多頭飼育崩壊の連鎖で動物愛護センターがSOS…飼育データから見る未来への道筋

石井万寿美まねき猫ホスピタル院長 獣医師
イメージ写真(提供:イメージマート)

熊本県動物愛護センターからの「SOS」です。施設で保護している猫が収容可能な数を超え、厳しい状況にあります。癒しをくれる猫と家族に、なりませんかとRKK 熊本放送が報じています。

この記事によりますと、施設で収容できる猫の定員は80匹ですが、それを超える数が保護されているとのことです。

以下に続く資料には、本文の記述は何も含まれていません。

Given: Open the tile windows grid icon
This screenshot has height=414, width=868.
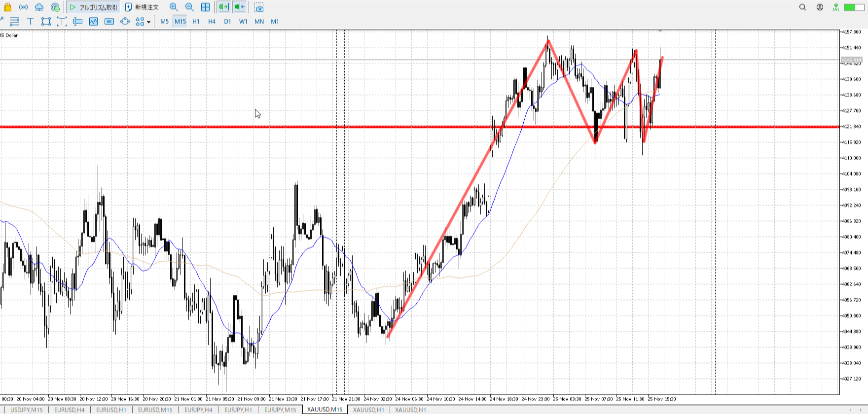Looking at the screenshot, I should (x=206, y=7).
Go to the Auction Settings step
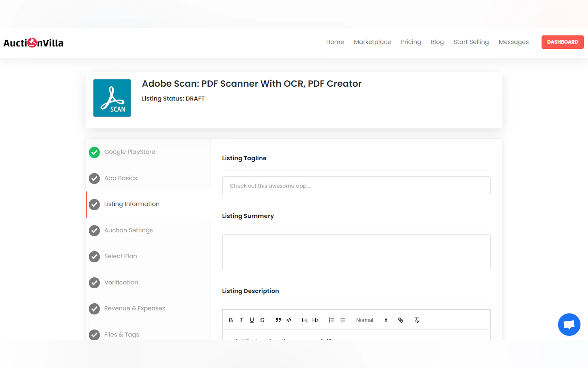Screen dimensions: 588x368 pyautogui.click(x=128, y=230)
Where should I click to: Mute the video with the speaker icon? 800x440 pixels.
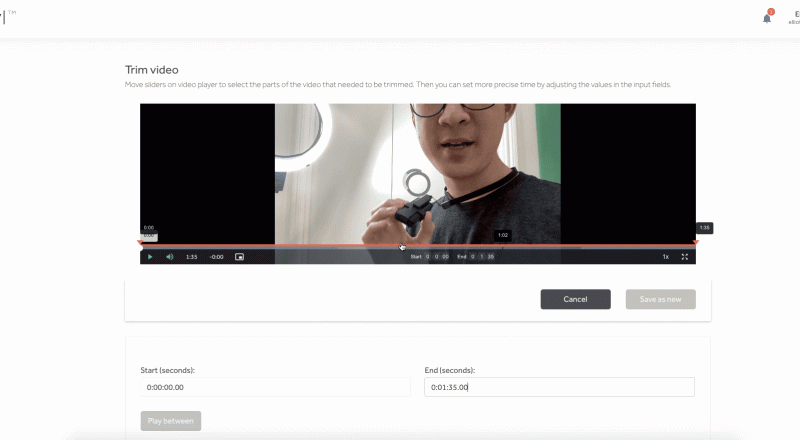[169, 257]
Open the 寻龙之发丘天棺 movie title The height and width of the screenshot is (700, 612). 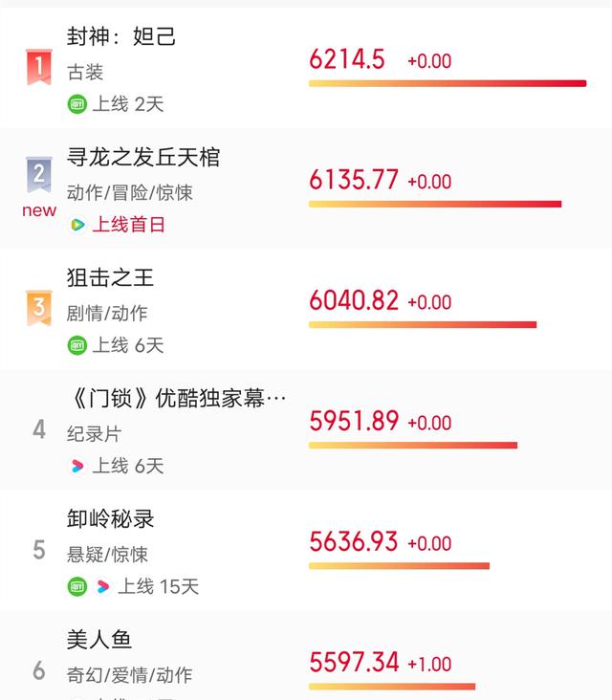tap(143, 157)
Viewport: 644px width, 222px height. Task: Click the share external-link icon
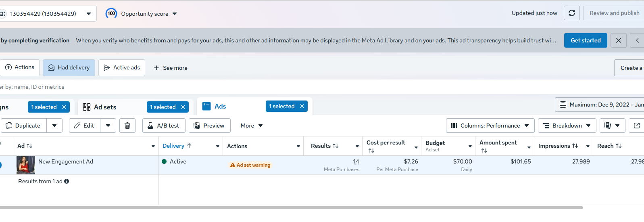(637, 126)
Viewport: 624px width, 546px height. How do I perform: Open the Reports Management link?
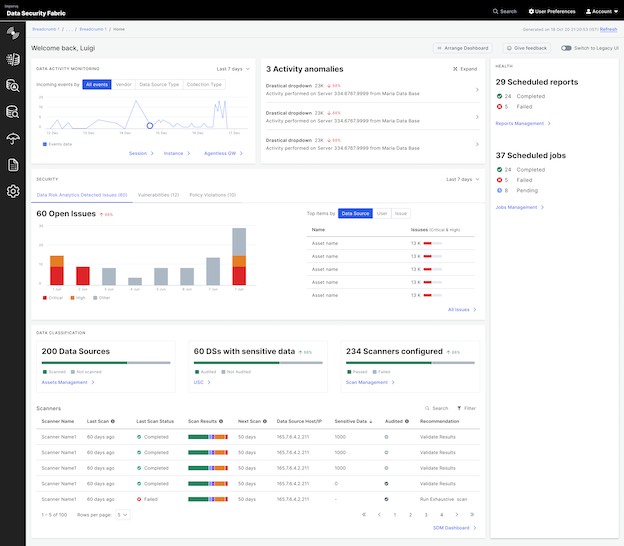coord(521,123)
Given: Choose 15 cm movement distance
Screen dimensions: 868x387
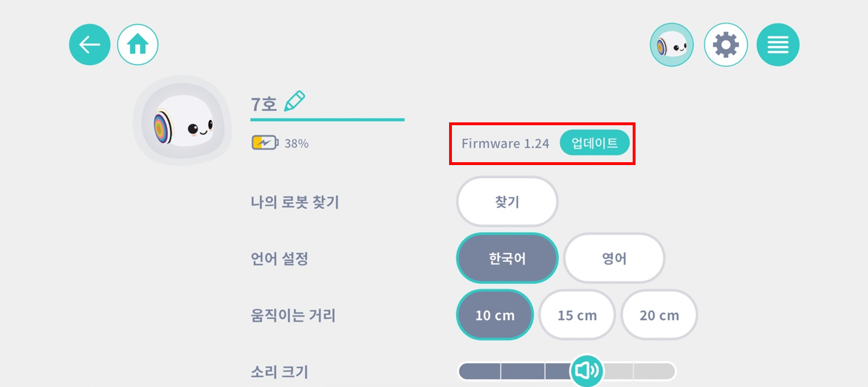Looking at the screenshot, I should click(577, 315).
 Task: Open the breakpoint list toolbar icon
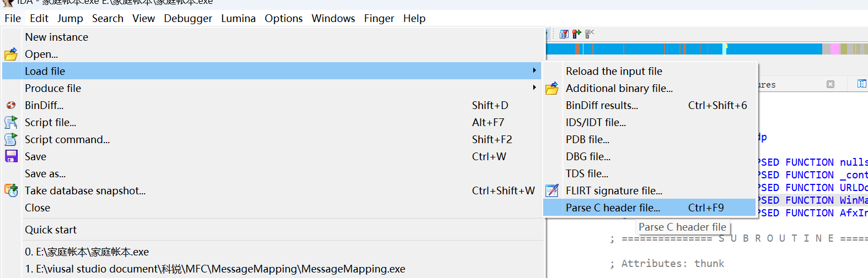click(564, 34)
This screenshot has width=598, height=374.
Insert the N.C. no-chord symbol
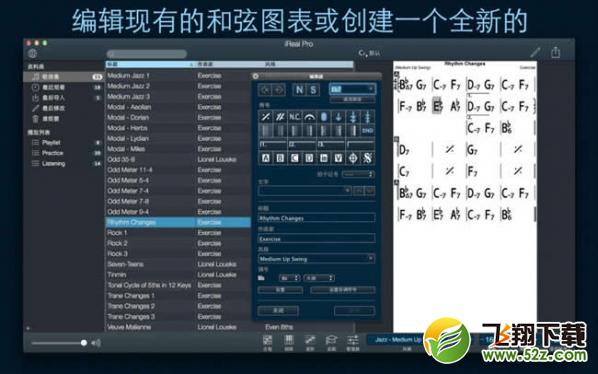294,117
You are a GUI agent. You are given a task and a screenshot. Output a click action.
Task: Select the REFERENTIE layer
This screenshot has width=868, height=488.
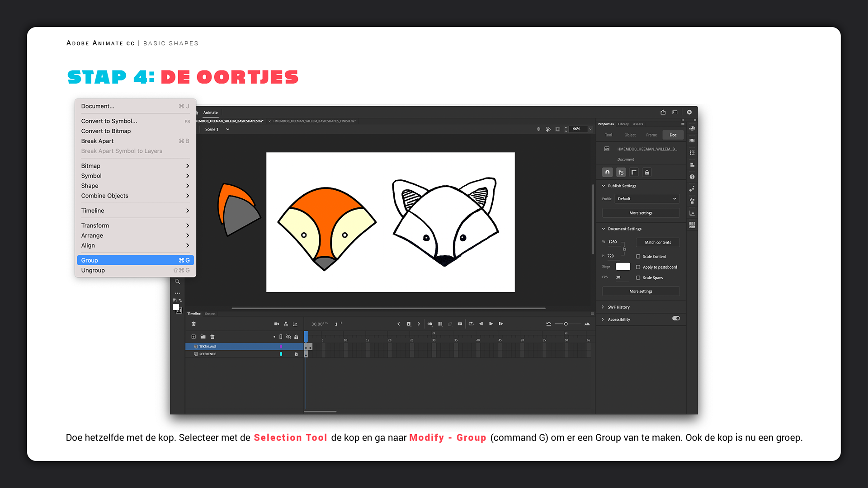(208, 354)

動物愛護センターが定員オーバーになる問題は、よく耳にします。その一因として挙げられるのが「多頭飼育崩壊」です。この問題の解決方法について、新規飼育頭数に着目することで、糸口が見えてきています。そのデータを見ていきましょう。

一般社団法人「ペットフード協会」の全国犬猫飼育実態調査

一般社団法人「ペットフード協会」は、2024年の全国犬猫飼育実態調査(推計値)の結果を発表しました。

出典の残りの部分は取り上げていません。